Revera is committed to helping improve the aging experience by investing in innovations targeting older adults. Trish Barbato, Senior VP of Innovation and Strategic Partnerships, is driving Revera’s focus on innovation.
I have met a lot of people with million-dollar ideas but I have met a lot fewer people who are able to turn their idea into a million dollars. Those who are successful are not so because their idea is better, but because their idea is based on an identified problem that someone is willing to pay to have solved—they have the needs of their customer in mind.
If you have a million-dollar idea but haven’t been able to figure out how to bring it to market, here’s a tip. Don’t think about your idea as a solution, but instead spend time thinking about your potential customer and what they are experiencing, feeling and needing. Here’s a real world example, if you want your teenager off her phone, what benefit would your teenager have if she was off the phone? More time for conversation? More quality time with family? More engaging meal times? We can restate the problem from “How do I get my teenager off the phone?” to “How might I help my teenager feel more connected and supported by our family?” The second problem statement evokes much more empathy and opens the door to new solutions.
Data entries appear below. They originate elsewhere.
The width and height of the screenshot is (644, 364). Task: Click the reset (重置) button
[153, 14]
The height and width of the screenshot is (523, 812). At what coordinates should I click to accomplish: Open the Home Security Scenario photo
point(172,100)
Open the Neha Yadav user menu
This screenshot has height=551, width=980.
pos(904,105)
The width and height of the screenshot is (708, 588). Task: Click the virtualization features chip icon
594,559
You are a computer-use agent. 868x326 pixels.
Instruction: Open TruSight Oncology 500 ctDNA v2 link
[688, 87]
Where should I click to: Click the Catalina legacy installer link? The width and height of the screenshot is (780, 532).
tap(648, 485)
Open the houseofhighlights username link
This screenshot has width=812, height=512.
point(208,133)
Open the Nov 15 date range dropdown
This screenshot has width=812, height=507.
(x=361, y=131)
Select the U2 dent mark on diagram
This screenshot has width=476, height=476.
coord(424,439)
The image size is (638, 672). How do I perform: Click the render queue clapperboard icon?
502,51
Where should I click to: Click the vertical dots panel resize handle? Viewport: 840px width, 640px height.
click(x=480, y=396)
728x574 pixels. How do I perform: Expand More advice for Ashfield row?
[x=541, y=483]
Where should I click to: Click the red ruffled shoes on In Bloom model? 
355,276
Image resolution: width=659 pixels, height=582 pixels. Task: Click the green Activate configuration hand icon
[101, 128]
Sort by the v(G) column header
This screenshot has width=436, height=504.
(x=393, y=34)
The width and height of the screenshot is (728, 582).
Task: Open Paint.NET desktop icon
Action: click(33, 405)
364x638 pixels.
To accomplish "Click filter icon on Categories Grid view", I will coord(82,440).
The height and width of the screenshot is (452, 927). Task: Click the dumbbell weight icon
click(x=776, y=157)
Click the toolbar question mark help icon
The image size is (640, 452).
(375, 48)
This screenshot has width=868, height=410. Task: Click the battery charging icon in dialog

This rethinking of a problem is the basis of design thinking. You can use this approach to take your million-dollar idea to market, and you can use it in everyday life. The next time someone comes to you with a problem, try to hold back from offering solutions and instead, spend more time exploring the problem. Ask the person open-ended questions such as ‘tell me more about what happened’, ‘how did the situation affect you?’ The deeper exploration of the problem will often unearth insights that can be revealing and help the person see the problem in a new light. This expands the possible solutions.
Anyone who wants to change the world needs to fall in love with the problem, not their solution. And if you want to be a force for change, remember to start with more questions than answers.